But if you look at the story of those Pennsylvanian judges, they did a miserably bad job of covering their own tracks, and it still took four years for anyone to notice. If we're only catching the incompetent corrupt judges, then either only incompetent judges are corrupt, or we don't have an accurate picture of how much corruption there actually is.
It's oft-repeated but nevertheless true: power corrupts. Because jurors serve infrequently, for one case at a time, and have little individual power, it's much, much harder to buy off or otherwise influence a jury. I think that if we want to improve our justice system, we'd be best served by applying closer scrutiny to positions that act as bottlenecks of authority - judges, prosecutors, and anyone involved in jury selection.
Granted, that's all predicated on maintaining a justice system that looks approximately like our current one.

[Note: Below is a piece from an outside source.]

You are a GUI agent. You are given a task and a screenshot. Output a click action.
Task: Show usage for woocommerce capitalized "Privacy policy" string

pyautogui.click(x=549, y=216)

If jurys are not taken from a preselected pool of specially trained people, they are highly susceptible to common forms of rationality failure. This can in no way be conciliated with "innocent untill proven guilty". Therfore, the jury system as implemented today in the US can not be called "just" in any common meaning of the word.
A single judge who can sentence someone to any punishment without accountability is too powerful. That too could not be called "just".
One possible solution would be to separate the trial from the sentence. One judge would then preside over the trial and regulate the interaction of prosecution and defense with the witnesses. From this trial an anonymized record is then passed to a different judge or group of judges who evaluate the evidence and formulate the sentence.